* _Records provided_:
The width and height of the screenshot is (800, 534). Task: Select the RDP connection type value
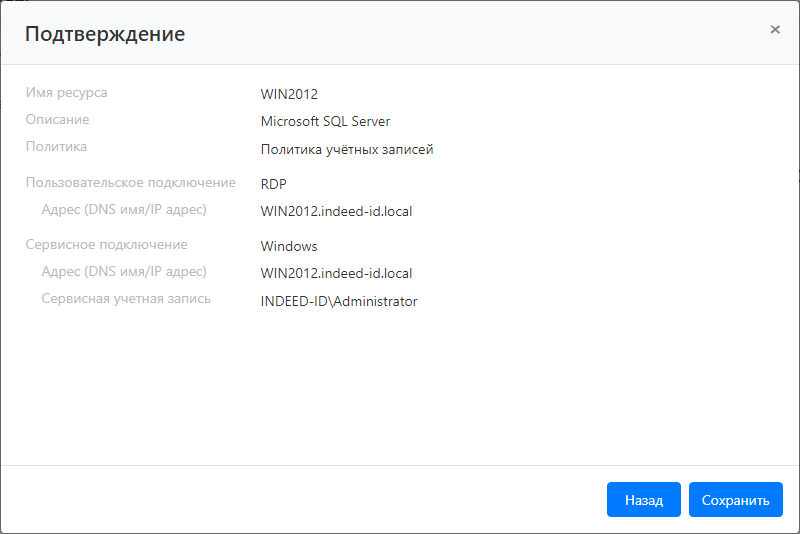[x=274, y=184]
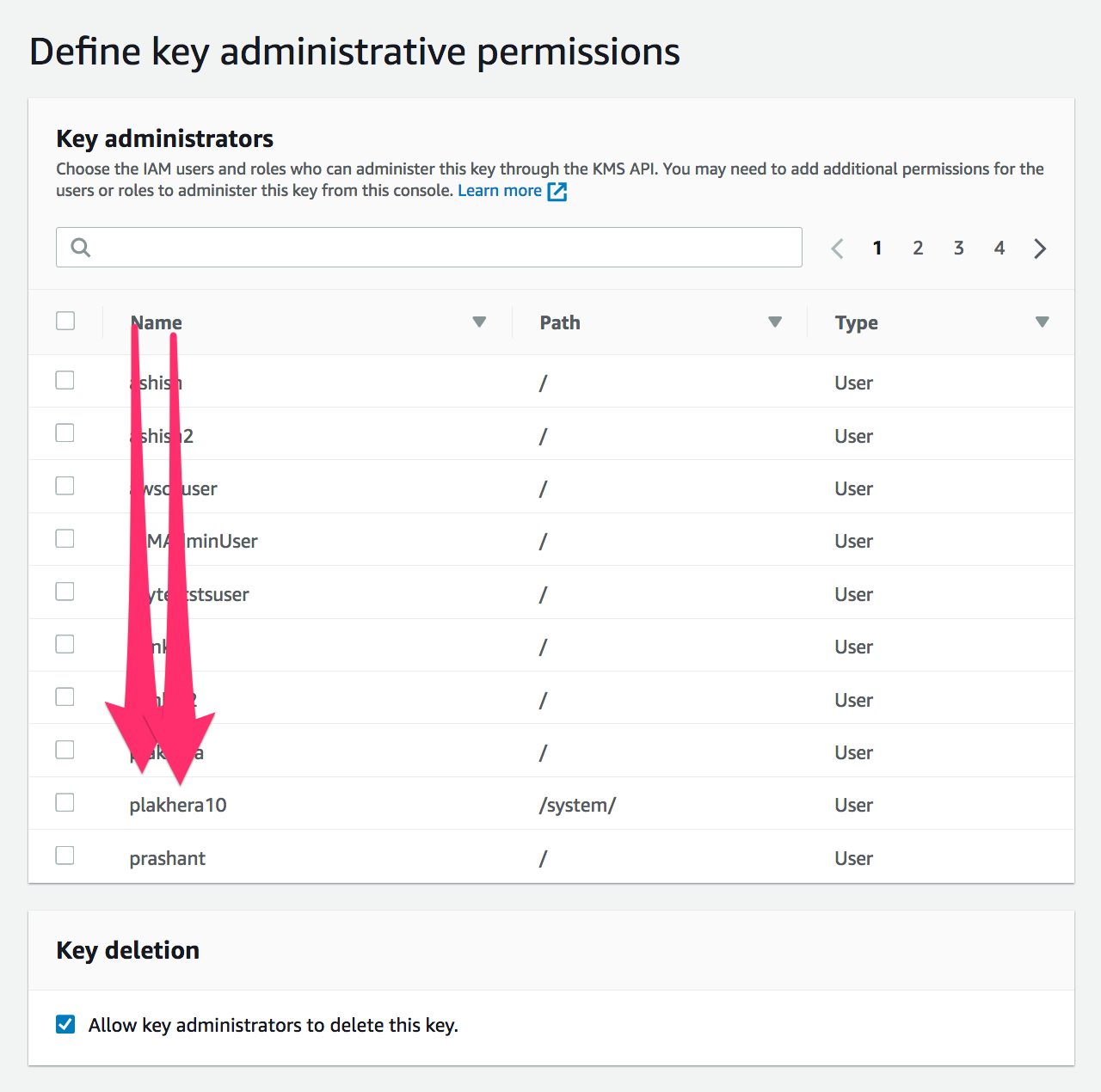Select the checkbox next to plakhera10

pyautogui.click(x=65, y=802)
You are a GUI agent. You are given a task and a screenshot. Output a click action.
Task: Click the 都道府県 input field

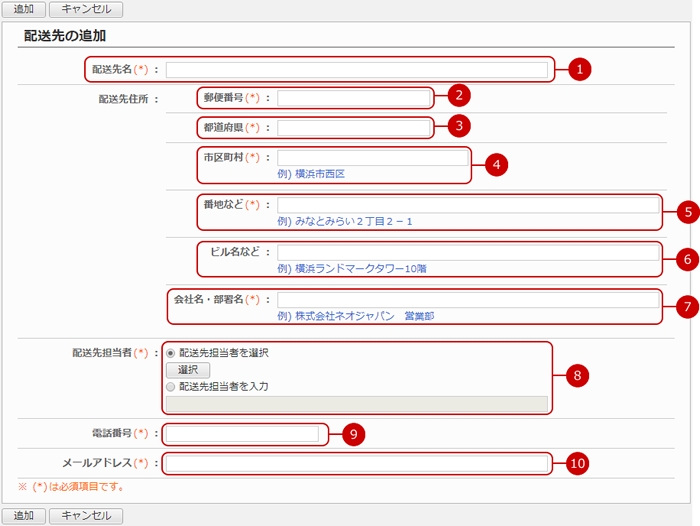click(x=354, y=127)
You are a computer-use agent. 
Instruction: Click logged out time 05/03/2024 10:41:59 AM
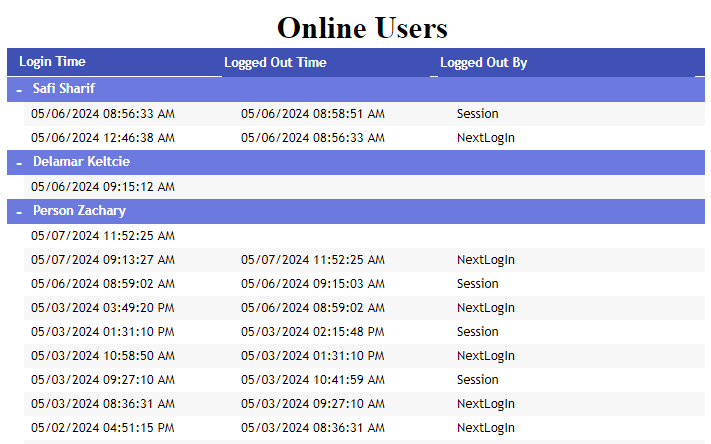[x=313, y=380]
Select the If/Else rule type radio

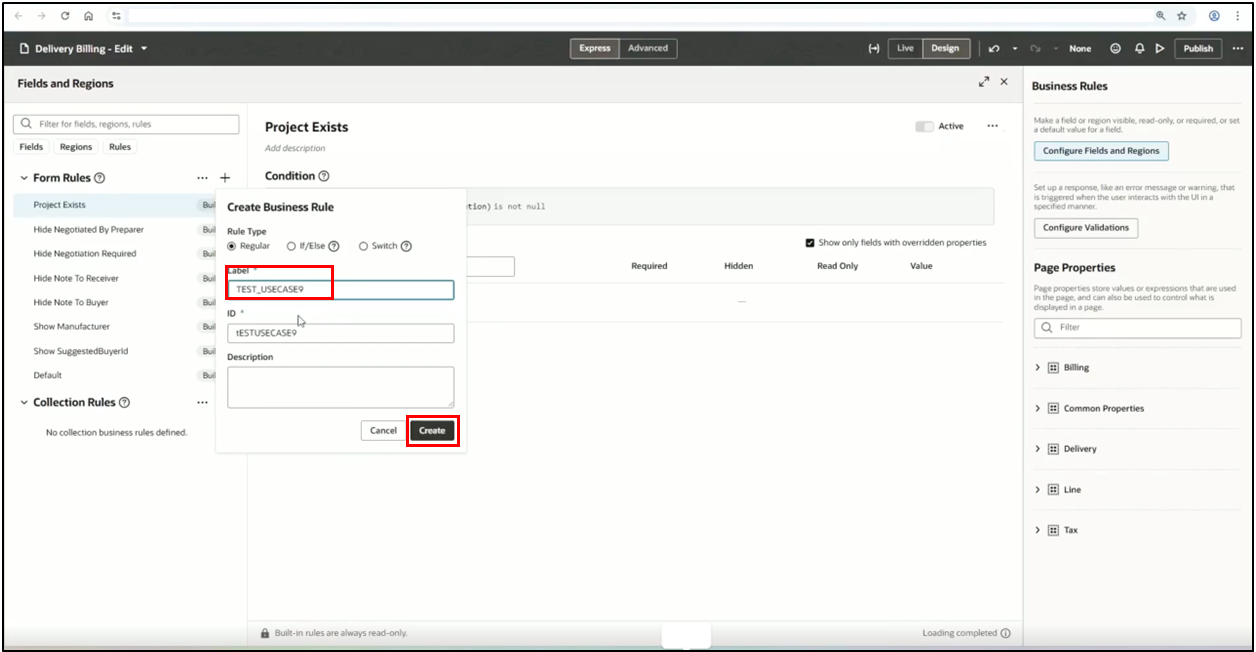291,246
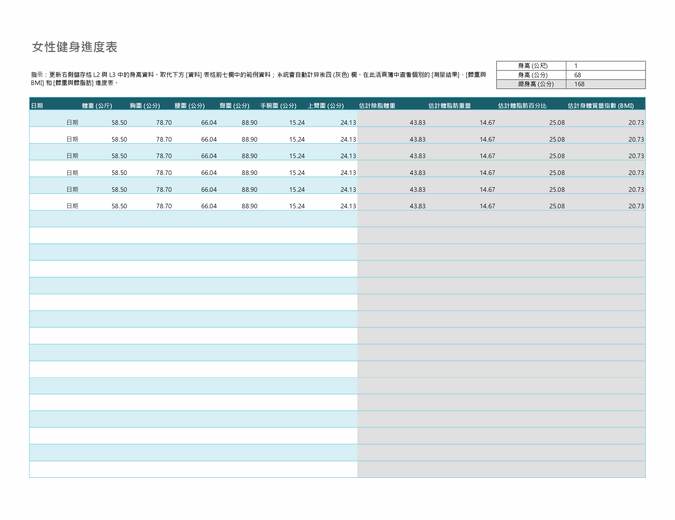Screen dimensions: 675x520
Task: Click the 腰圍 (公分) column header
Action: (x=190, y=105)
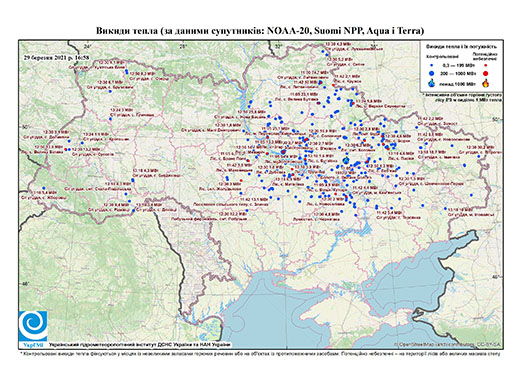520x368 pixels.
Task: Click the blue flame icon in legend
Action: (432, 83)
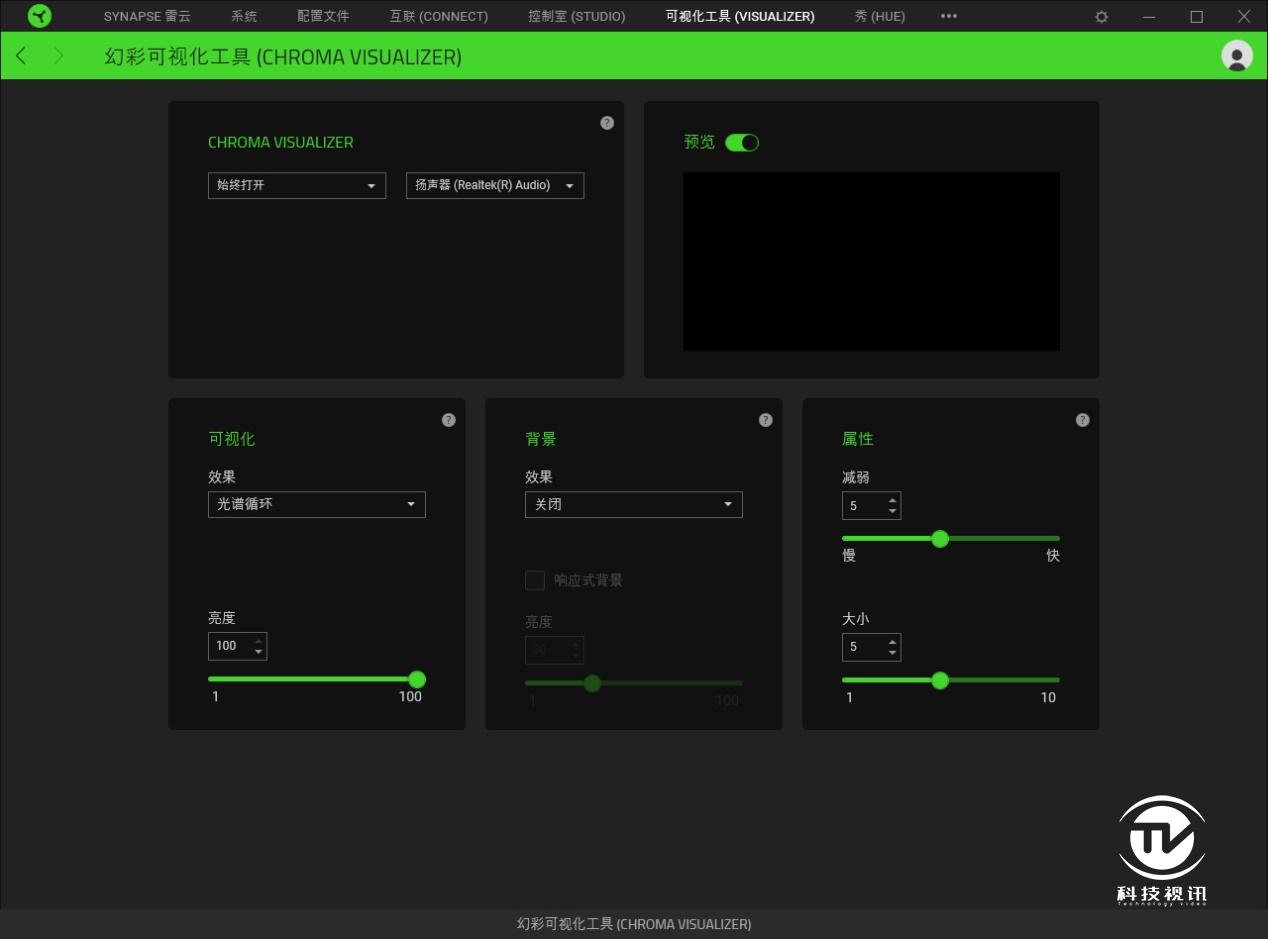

* _Task item_: From the data, collect all lines where the string "agent" appears.

* _Written answer_:
You are a GUI agent. You are given a task and a screenshot. Output a click action.
You are a computer-use agent. 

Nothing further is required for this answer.